Provided passage »
64-slice CT and management
Only one patient in our study, who had a proximal first-diagonalartery- to-right-ventricular-outflow-tract (RVOT) fistula, was misdiagnosed as having a left-coronary-pulmonary-artery fistula. This misinterpretation may have been because the origin of first diagonal artery is from the left coronary artery, and the dilated left main and the left anterior descending artery influenced the observation of the origin of the fistula. Fortunately, the misdiagnosis did not misdirect the surgery.
CAG is, to date, the gold standard for the evaluation of coronary artery disease, but through this study, we found that 64-slice CT can provide high-quality functional and anatomical information regarding CAFs. Thus, 64-slice CT should be the preferred imaging technique for the radiologic evaluation of many types of CAFs, and especially in complex and large CAFs with complex vascular anatomy [18,19]. Because of the recent advances and superior spatial resolution of 64-slice CT, this technique is able to delineate clearly the origin and course of the anomalous coronary artery, and to demonstrate the lung parenchyma distinctly [20].

Assigned task 1 » In the passage on 64-slice CT, what is named as the current gold standard for evaluating coronary artery disease?
Assigned task 2 » From the passage on 64-slice CT, write out the part that begins at the words "CAG is, to date, the" and ends after the words "parenchyma distinctly [20].".

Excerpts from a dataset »
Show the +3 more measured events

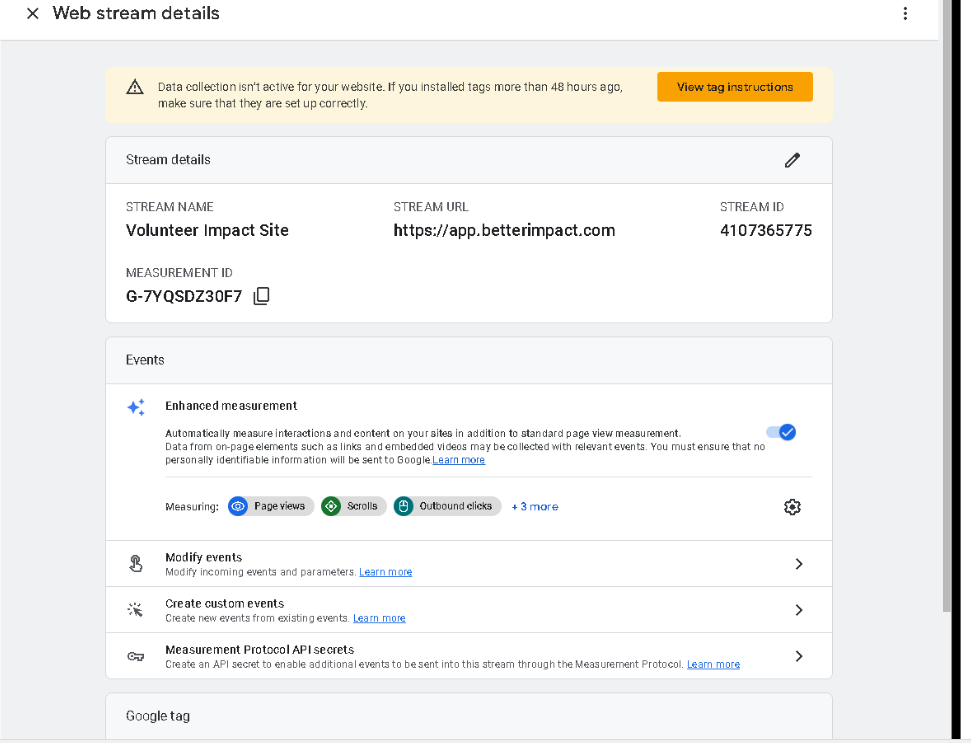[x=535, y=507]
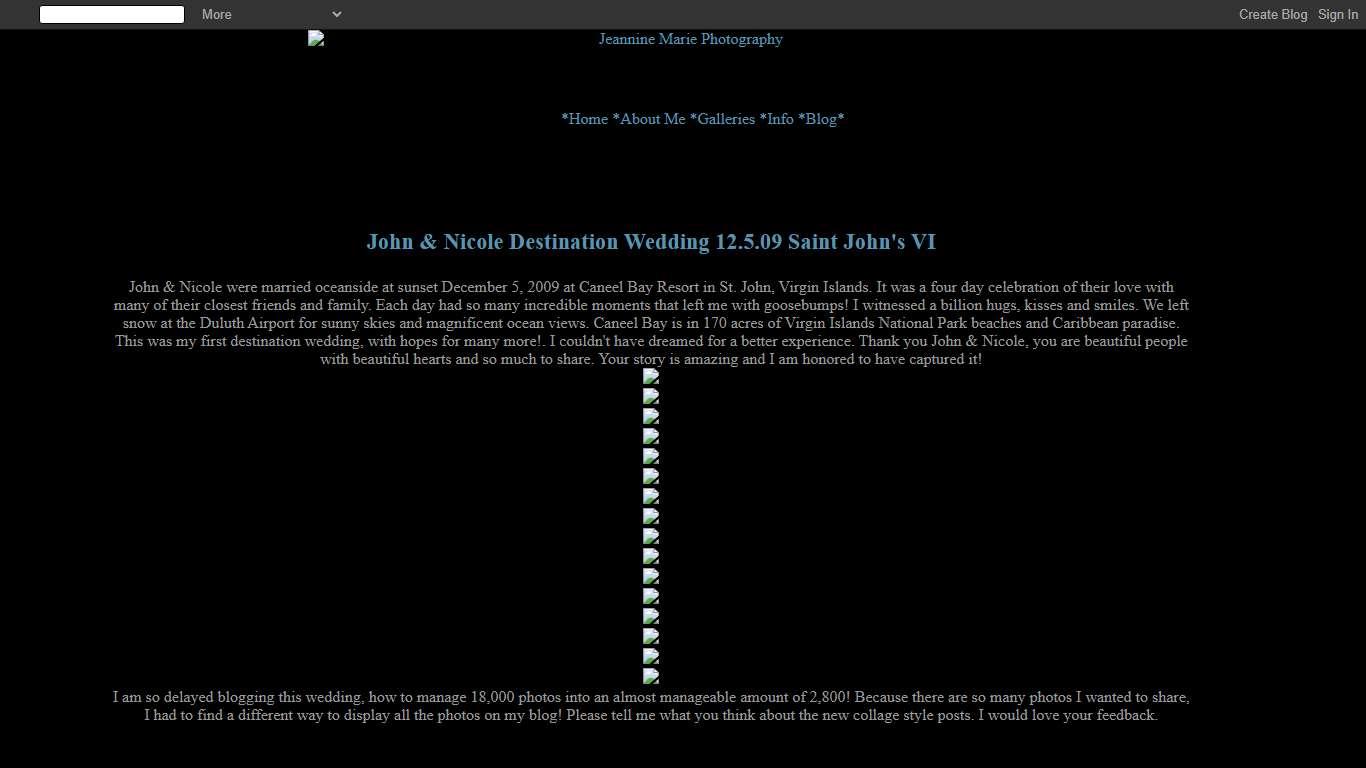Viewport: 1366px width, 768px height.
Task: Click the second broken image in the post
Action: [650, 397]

* * *

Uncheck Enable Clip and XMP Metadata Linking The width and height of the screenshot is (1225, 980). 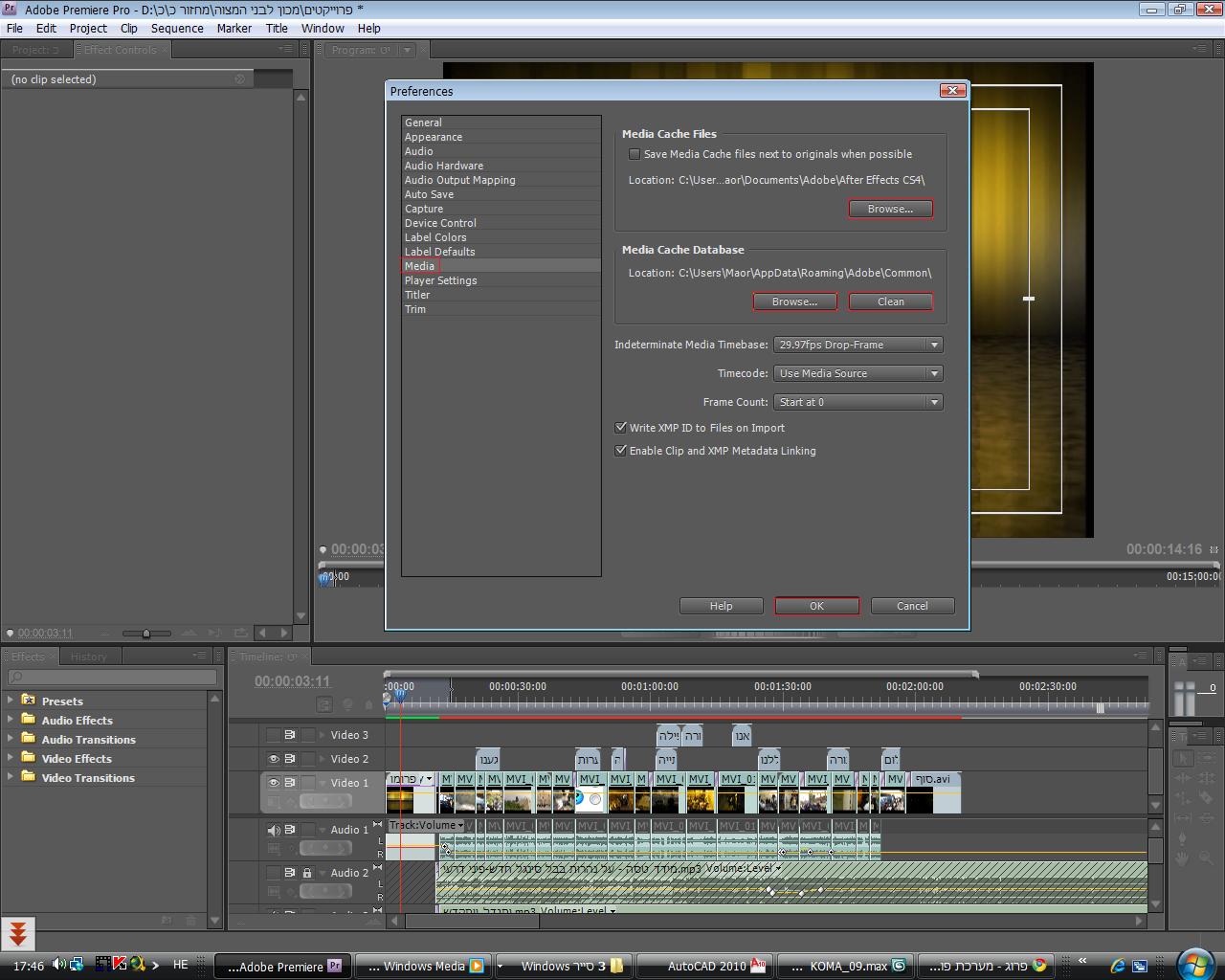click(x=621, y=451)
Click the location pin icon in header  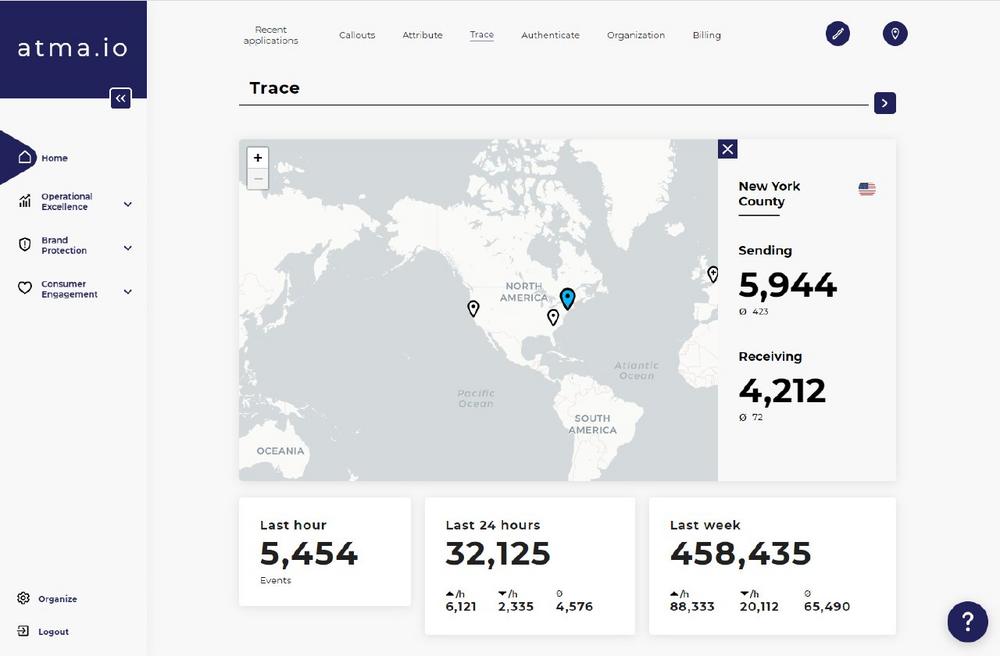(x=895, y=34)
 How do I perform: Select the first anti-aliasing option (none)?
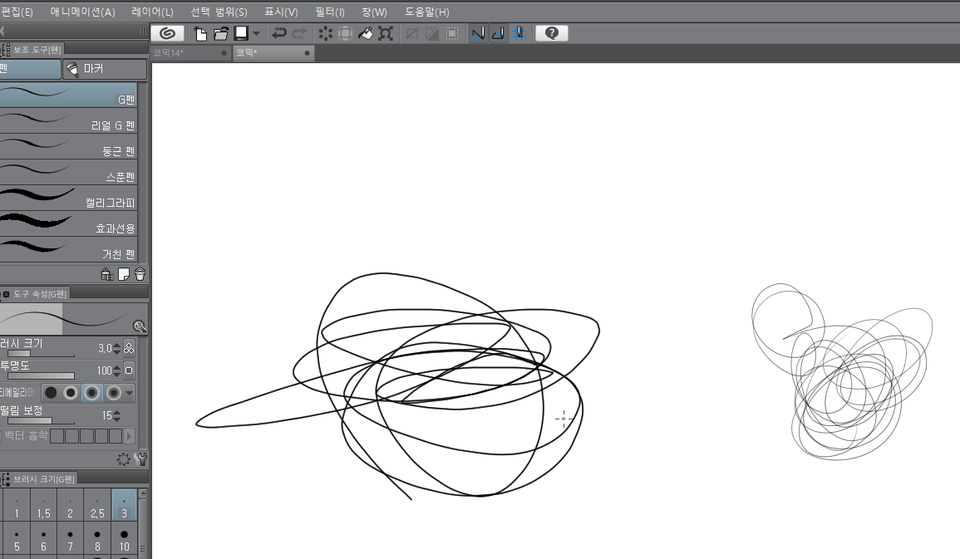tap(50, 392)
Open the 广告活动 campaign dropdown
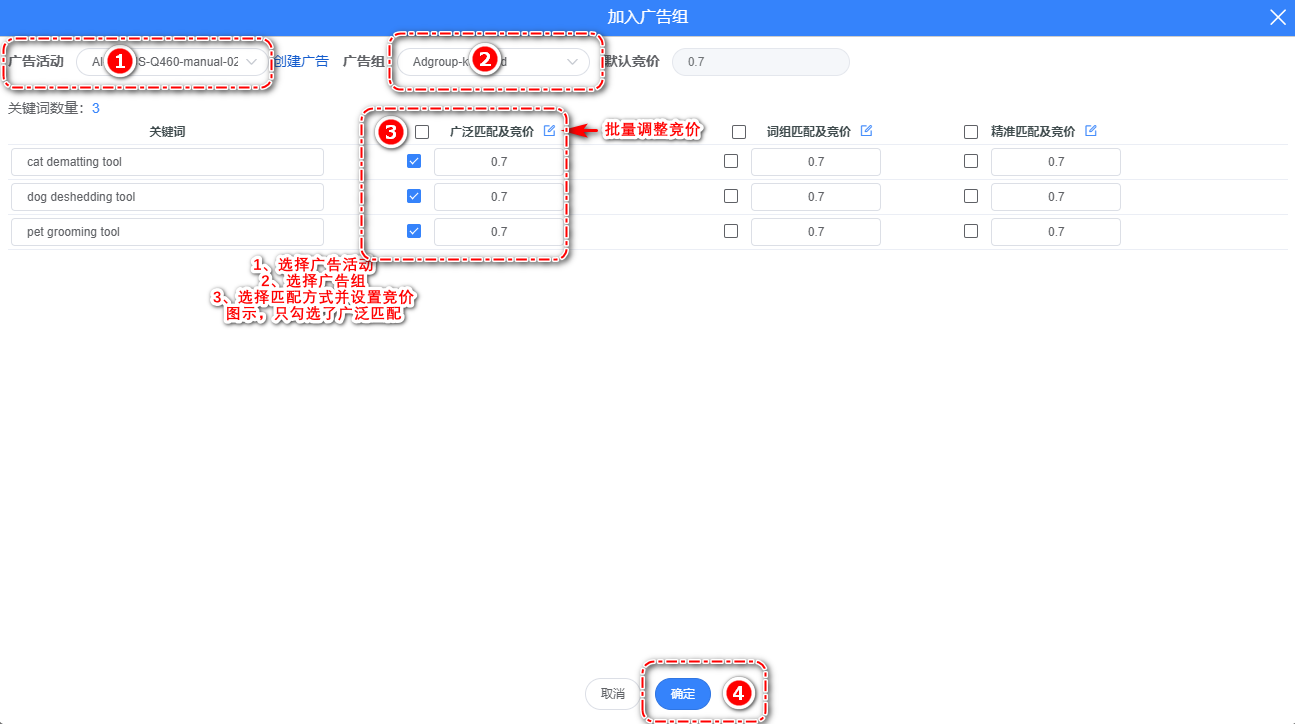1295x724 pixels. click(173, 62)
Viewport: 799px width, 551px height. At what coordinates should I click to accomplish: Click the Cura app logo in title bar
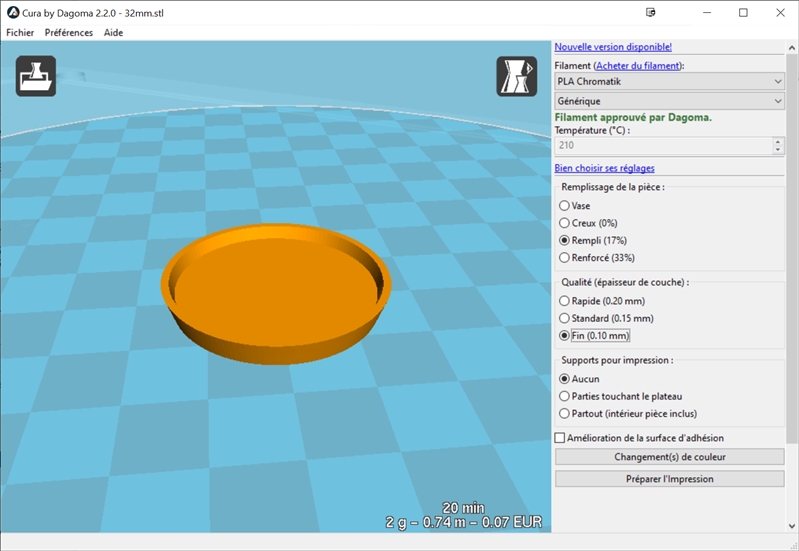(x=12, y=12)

Answer area 1 » CAG

Answer area 2 »
CAG is, to date, the gold standard for the evaluation of coronary artery disease, but through this study, we found that 64-slice CT can provide high-quality functional and anatomical information regarding CAFs. Thus, 64-slice CT should be the preferred imaging technique for the radiologic evaluation of many types of CAFs, and especially in complex and large CAFs with complex vascular anatomy [18,19]. Because of the recent advances and superior spatial resolution of 64-slice CT, this technique is able to delineate clearly the origin and course of the anomalous coronary artery, and to demonstrate the lung parenchyma distinctly [20].